[Saved entries]
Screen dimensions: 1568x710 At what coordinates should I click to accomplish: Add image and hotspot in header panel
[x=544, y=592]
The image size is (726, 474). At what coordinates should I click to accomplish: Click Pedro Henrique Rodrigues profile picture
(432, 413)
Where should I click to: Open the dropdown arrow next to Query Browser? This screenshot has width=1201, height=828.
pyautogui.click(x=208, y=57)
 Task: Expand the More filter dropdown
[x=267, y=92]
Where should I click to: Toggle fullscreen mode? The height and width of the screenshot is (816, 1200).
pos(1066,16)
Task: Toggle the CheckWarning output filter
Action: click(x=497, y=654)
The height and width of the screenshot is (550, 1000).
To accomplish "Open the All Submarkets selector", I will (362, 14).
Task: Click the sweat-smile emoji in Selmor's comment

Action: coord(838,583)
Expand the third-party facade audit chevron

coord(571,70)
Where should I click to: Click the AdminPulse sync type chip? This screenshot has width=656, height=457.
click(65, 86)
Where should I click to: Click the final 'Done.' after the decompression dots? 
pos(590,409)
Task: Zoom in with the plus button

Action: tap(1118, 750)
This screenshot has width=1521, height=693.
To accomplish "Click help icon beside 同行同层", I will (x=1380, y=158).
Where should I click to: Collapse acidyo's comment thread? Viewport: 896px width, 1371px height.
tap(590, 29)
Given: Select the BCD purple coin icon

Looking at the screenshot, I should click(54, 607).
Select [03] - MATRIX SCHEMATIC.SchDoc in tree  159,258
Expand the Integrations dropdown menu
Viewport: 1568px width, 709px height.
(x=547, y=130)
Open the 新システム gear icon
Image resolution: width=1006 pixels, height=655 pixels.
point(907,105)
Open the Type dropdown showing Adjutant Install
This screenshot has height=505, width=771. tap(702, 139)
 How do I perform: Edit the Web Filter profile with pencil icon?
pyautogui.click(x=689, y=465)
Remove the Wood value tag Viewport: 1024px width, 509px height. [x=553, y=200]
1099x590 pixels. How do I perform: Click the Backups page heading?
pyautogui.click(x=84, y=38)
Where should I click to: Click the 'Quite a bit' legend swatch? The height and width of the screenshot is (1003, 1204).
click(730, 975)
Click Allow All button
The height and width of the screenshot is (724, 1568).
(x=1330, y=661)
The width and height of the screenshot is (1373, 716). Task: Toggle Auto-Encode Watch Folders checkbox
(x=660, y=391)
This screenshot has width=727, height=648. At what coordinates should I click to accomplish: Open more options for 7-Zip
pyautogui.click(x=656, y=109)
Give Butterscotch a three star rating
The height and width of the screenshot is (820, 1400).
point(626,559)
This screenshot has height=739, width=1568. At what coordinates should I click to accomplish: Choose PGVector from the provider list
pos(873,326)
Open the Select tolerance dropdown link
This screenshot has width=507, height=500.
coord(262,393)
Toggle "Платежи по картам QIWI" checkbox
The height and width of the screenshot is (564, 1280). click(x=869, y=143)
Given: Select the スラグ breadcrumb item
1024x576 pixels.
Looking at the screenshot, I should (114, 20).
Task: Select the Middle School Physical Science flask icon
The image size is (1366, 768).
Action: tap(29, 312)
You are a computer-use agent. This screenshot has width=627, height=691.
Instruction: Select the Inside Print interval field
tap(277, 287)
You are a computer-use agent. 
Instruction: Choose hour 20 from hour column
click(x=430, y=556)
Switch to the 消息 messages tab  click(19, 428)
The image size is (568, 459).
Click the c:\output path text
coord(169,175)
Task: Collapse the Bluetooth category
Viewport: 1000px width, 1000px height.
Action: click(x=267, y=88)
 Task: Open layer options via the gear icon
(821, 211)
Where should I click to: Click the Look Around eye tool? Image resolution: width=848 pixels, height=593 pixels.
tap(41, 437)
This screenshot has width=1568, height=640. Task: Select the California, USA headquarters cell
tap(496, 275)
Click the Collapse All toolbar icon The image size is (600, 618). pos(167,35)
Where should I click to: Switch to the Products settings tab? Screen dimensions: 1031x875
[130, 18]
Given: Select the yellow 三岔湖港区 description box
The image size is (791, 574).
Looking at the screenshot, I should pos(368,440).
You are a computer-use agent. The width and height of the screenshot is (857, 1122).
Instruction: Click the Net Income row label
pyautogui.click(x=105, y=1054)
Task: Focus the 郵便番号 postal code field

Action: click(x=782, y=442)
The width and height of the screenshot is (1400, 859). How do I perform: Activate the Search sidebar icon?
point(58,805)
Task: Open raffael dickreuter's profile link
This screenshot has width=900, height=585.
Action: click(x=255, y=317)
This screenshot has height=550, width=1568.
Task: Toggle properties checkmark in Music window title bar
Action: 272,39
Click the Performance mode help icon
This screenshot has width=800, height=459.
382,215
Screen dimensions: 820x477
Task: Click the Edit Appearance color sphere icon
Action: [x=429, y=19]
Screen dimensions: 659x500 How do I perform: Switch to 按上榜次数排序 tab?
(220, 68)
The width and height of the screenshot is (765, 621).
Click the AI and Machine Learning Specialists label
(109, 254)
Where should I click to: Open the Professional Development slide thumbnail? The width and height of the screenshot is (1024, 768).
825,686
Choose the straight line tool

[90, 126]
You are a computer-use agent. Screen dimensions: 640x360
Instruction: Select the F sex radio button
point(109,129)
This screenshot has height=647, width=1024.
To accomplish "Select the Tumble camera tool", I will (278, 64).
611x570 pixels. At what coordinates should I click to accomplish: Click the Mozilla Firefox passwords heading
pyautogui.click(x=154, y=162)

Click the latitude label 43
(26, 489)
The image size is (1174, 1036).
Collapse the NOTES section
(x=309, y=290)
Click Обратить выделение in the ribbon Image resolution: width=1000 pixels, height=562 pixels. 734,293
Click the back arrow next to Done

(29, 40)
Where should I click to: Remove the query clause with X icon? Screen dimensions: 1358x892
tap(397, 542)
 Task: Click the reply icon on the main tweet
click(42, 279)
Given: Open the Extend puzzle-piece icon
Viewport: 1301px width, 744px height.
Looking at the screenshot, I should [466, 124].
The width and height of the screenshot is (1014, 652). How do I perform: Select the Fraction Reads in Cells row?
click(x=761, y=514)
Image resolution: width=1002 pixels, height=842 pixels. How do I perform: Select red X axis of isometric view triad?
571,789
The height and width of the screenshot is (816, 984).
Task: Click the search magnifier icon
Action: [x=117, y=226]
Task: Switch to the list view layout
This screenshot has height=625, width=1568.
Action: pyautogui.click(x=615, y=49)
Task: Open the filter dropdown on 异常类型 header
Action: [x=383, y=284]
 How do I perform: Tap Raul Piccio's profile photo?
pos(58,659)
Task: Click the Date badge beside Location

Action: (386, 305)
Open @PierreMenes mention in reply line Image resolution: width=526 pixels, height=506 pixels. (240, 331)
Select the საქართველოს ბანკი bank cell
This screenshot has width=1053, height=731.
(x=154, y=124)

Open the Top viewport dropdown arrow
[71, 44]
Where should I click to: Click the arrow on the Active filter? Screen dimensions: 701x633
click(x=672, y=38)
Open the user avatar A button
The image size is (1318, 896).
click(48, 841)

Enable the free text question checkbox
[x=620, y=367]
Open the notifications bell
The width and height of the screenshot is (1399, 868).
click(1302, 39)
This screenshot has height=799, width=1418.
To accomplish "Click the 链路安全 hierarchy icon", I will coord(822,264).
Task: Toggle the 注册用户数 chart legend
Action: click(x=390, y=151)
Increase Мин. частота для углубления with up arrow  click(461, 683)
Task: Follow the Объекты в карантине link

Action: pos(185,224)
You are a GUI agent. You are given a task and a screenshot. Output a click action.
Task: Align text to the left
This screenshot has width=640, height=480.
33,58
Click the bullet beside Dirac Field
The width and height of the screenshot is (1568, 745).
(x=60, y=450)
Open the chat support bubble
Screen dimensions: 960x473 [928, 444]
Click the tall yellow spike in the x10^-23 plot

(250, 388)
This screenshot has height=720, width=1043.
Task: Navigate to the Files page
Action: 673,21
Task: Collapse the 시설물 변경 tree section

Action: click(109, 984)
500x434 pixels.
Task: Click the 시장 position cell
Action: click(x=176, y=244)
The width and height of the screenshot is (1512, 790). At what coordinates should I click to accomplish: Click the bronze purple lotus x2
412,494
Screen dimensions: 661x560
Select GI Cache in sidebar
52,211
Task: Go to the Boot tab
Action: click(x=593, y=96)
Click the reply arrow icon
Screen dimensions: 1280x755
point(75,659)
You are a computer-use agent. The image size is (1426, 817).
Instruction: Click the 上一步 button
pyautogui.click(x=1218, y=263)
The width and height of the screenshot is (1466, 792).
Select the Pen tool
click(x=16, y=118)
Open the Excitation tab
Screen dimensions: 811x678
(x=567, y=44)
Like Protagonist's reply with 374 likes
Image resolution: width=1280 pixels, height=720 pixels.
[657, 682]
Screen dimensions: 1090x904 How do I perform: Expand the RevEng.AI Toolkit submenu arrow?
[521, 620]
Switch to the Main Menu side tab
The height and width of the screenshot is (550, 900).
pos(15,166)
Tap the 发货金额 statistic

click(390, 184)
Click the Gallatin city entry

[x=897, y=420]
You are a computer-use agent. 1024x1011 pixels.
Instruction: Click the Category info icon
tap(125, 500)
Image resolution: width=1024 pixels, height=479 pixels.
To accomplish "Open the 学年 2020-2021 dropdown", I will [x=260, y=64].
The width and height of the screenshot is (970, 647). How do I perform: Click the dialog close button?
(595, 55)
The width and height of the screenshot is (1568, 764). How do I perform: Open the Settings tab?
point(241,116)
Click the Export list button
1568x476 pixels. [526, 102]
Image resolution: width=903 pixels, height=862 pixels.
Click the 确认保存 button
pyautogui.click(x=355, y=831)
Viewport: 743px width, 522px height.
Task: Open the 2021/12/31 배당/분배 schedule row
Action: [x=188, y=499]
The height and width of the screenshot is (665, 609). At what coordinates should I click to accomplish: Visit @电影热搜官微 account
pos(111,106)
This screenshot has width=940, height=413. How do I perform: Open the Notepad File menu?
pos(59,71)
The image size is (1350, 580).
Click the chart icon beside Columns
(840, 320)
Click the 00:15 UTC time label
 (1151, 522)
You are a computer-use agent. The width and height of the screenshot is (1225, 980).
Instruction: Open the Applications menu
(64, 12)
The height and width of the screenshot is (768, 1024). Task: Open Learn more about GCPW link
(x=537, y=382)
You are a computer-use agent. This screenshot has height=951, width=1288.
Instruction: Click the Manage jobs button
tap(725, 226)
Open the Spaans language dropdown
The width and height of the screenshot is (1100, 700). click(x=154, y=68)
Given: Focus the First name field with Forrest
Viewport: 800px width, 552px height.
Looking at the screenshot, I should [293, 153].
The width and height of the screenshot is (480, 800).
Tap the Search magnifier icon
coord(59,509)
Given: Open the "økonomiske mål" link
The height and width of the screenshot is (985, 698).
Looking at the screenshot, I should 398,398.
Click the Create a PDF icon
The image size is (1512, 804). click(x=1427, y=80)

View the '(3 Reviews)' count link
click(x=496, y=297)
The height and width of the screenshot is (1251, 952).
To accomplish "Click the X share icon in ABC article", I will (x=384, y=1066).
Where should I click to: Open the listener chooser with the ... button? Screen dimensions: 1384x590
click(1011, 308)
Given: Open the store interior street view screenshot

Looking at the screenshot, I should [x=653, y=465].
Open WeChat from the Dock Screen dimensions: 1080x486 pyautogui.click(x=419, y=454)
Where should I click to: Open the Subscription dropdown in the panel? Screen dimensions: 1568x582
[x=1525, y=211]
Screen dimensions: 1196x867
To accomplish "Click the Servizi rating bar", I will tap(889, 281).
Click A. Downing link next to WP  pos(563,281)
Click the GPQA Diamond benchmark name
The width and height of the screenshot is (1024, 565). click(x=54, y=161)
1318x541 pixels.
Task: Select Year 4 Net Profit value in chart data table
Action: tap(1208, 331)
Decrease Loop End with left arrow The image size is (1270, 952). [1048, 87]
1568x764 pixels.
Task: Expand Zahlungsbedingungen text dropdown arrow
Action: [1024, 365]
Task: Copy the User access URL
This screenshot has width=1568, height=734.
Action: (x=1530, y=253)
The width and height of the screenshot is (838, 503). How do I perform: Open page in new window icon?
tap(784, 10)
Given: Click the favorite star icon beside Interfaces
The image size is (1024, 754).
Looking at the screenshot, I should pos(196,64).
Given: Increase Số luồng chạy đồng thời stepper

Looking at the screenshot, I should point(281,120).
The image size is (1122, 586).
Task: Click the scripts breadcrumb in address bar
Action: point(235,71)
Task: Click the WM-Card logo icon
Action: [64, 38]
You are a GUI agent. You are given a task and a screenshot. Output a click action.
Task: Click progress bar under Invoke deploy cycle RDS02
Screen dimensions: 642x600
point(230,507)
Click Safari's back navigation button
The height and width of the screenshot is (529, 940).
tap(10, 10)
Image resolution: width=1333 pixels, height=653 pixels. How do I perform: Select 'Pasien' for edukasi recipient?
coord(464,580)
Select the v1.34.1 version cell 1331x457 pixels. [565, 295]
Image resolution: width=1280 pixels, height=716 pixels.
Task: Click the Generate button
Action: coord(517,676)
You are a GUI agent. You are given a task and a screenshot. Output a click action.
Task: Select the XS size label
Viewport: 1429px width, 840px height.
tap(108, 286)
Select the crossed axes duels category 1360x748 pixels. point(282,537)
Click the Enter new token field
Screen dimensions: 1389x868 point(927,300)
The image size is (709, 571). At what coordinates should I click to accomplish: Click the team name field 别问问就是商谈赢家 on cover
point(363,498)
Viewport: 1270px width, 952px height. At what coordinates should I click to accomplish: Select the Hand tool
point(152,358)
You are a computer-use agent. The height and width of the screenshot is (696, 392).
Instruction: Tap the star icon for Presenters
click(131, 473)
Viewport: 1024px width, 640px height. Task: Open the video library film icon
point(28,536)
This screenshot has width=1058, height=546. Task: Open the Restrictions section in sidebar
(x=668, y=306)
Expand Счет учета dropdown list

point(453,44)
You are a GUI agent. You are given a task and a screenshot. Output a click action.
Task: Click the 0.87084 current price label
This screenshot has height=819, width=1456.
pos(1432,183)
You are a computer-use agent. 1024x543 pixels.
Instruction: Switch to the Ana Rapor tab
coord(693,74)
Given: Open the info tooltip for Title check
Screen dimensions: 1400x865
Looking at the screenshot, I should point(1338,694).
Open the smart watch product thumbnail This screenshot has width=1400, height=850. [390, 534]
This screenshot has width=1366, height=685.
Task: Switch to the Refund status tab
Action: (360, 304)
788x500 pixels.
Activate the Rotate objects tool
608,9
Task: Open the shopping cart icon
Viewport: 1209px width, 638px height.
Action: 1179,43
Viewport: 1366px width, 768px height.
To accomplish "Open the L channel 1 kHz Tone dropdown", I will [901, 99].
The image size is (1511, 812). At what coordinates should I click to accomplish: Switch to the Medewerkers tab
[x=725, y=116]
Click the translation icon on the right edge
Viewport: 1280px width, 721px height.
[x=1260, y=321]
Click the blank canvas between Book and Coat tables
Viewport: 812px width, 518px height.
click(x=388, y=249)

**GOAL OF THE EXERCISE:** Among the entries above, count every line containing the string "rating". Your reply must be that number alone.

**RESPONSE:** 2